● **YOUR INSTRUCTIONS**: What is needed is a word-for-word restatement of all the entries.

DATA FOR PROCESSING Start Marker

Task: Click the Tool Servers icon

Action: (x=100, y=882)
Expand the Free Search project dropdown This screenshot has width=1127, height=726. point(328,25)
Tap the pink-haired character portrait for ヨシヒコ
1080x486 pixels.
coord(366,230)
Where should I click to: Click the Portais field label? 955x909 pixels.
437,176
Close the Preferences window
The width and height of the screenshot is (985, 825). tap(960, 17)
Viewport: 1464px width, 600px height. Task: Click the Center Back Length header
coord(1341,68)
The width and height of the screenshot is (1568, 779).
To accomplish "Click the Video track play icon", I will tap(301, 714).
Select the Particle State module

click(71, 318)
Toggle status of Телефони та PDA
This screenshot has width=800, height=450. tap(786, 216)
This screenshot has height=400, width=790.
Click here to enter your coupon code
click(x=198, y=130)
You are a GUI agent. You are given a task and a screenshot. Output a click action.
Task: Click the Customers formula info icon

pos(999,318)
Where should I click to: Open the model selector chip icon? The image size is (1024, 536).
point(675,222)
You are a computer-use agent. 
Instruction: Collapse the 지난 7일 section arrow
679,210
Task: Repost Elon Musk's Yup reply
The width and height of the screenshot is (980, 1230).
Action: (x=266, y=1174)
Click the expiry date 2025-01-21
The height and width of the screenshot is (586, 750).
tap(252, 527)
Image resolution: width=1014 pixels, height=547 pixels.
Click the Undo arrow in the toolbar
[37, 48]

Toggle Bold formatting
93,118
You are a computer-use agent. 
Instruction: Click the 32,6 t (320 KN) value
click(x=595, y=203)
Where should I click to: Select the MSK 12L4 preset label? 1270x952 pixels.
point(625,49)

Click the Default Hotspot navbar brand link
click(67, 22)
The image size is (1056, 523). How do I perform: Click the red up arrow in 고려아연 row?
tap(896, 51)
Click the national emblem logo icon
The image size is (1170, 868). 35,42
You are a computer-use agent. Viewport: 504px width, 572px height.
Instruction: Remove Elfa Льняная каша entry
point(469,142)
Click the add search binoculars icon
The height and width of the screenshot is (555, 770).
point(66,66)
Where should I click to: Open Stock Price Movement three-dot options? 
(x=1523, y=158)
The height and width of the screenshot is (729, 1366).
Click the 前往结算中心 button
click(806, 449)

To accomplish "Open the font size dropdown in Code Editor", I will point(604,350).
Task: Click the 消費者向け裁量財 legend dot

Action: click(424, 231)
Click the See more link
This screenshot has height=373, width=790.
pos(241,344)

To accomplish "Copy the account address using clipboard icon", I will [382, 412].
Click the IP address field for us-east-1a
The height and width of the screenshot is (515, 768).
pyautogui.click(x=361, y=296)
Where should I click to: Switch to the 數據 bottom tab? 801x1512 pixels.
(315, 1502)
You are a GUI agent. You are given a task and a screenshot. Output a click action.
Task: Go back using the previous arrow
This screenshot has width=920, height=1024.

DATA FOR PROCESSING End Marker

● **RESPONSE TO THE TASK**:
Task: Click the Tool Servers icon

Action: (x=100, y=882)
Expand the Free Search project dropdown This screenshot has width=1127, height=726. point(328,25)
Tap the pink-haired character portrait for ヨシヒコ
1080x486 pixels.
coord(366,230)
Where should I click to: Click the Portais field label? 955x909 pixels.
437,176
Close the Preferences window
The width and height of the screenshot is (985, 825). tap(960, 17)
Viewport: 1464px width, 600px height. Task: Click the Center Back Length header
coord(1341,68)
The width and height of the screenshot is (1568, 779).
To accomplish "Click the Video track play icon", I will tap(301, 714).
Select the Particle State module

click(71, 318)
Toggle status of Телефони та PDA
This screenshot has width=800, height=450. tap(786, 216)
This screenshot has height=400, width=790.
Click here to enter your coupon code
click(x=198, y=130)
You are a GUI agent. You are given a task and a screenshot. Output a click action.
Task: Click the Customers formula info icon

pos(999,318)
Where should I click to: Open the model selector chip icon? The image size is (1024, 536).
point(675,222)
You are a computer-use agent. 
Instruction: Collapse the 지난 7일 section arrow
679,210
Task: Repost Elon Musk's Yup reply
The width and height of the screenshot is (980, 1230).
Action: (x=266, y=1174)
Click the expiry date 2025-01-21
The height and width of the screenshot is (586, 750).
tap(252, 527)
Image resolution: width=1014 pixels, height=547 pixels.
Click the Undo arrow in the toolbar
[37, 48]

Toggle Bold formatting
93,118
You are a computer-use agent. 
Instruction: Click the 32,6 t (320 KN) value
click(x=595, y=203)
Where should I click to: Select the MSK 12L4 preset label? 1270x952 pixels.
point(625,49)

Click the Default Hotspot navbar brand link
click(67, 22)
The image size is (1056, 523). How do I perform: Click the red up arrow in 고려아연 row?
tap(896, 51)
Click the national emblem logo icon
The image size is (1170, 868). 35,42
You are a computer-use agent. Viewport: 504px width, 572px height.
Instruction: Remove Elfa Льняная каша entry
point(469,142)
Click the add search binoculars icon
The height and width of the screenshot is (555, 770).
point(66,66)
Where should I click to: Open Stock Price Movement three-dot options? 
(x=1523, y=158)
The height and width of the screenshot is (729, 1366).
Click the 前往结算中心 button
click(806, 449)

To accomplish "Open the font size dropdown in Code Editor", I will point(604,350).
Task: Click the 消費者向け裁量財 legend dot

Action: click(424, 231)
Click the See more link
This screenshot has height=373, width=790.
pos(241,344)

To accomplish "Copy the account address using clipboard icon", I will [382, 412].
Click the IP address field for us-east-1a
The height and width of the screenshot is (515, 768).
pyautogui.click(x=361, y=296)
Where should I click to: Switch to the 數據 bottom tab? 801x1512 pixels.
(315, 1502)
You are a GUI agent. You are given a task and a screenshot. Output a click action.
Task: Go back using the previous arrow
This screenshot has width=920, height=1024.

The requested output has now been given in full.